YOUR INSTRUCTIONS → Each record must be printed again exactly as it appears.

◇ ◇ ◇ ◇

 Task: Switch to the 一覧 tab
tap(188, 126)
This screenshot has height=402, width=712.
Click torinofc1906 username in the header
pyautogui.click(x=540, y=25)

◇ ◇ ◇ ◇

ANSWER FOR THIS EXERCISE →
 Task: Switch to the 一覧 tab
tap(188, 126)
This screenshot has height=402, width=712.
Click torinofc1906 username in the header
pyautogui.click(x=540, y=25)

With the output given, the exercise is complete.